> _WHAT YOU NEED TO DO_: Put the material from the line that contains "You are a GUI" through the line that contains "(x=1894, y=668)" into a Markdown table with the columns Row and Line, numbering the rows and skipping blank lines. Leave the pictures out of the table.

> _DATASET EXCERPTS_:
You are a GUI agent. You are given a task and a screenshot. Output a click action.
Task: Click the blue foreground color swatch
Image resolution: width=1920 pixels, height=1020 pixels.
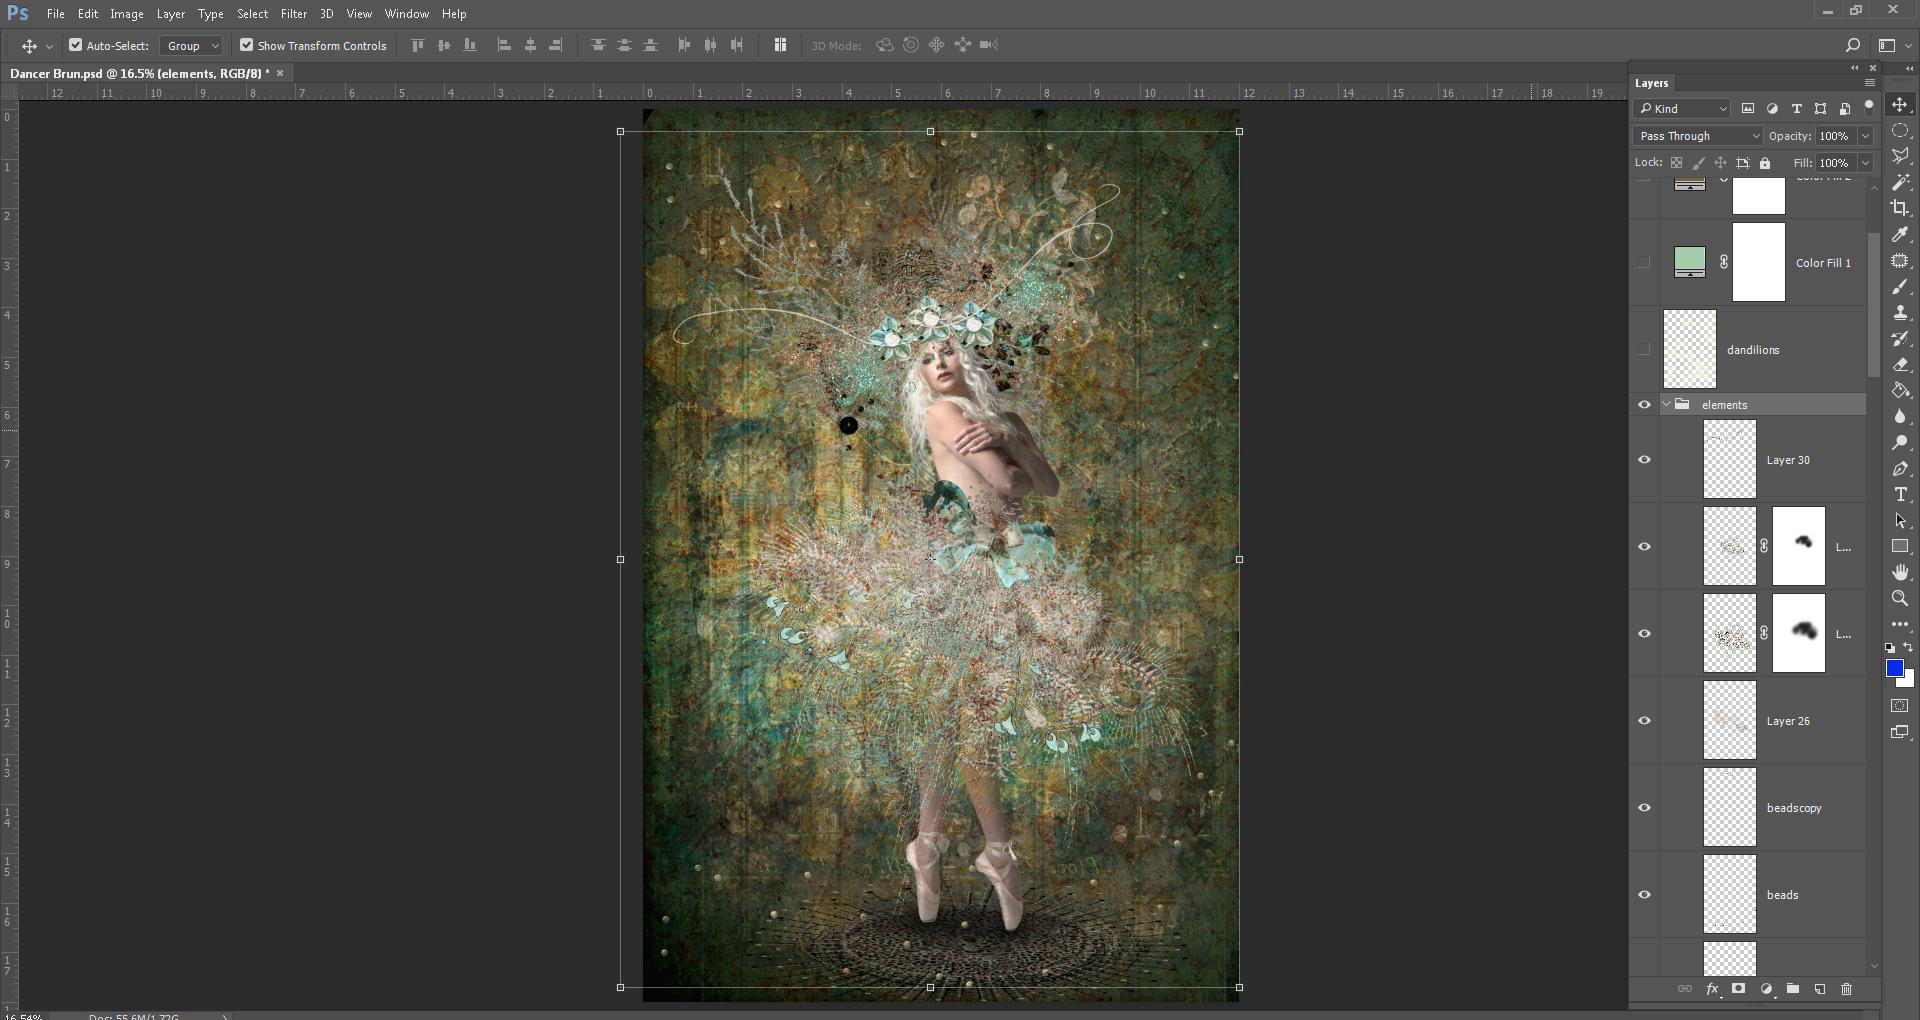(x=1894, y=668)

* * *

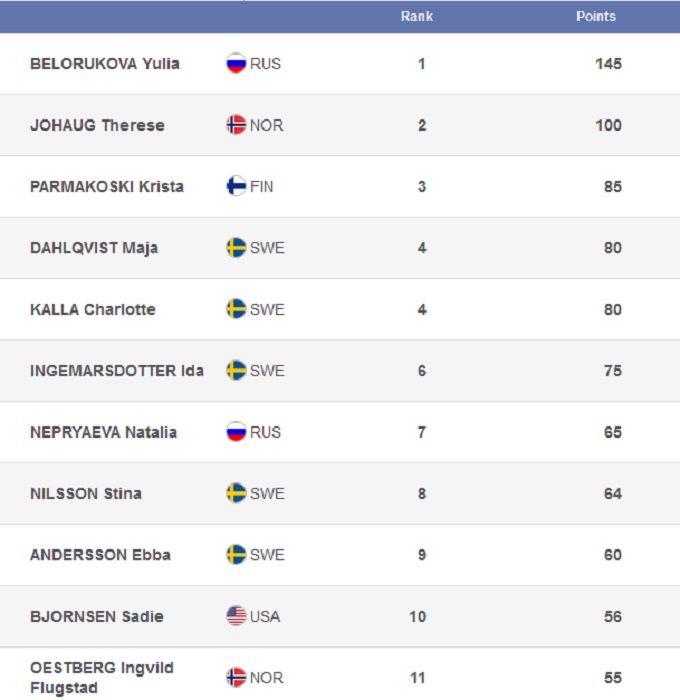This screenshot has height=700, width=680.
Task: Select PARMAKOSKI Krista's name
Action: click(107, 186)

> _TASK OUTPUT_:
| Row | Line |
|---|---|
| 1 | You are a GUI agent. You are given a task and a screenshot. Output a click action. |
| 2 | Task: Click the blue foreground color swatch |
| 3 | Image resolution: width=1920 pixels, height=1020 pixels. |
| 4 | (x=1894, y=668) |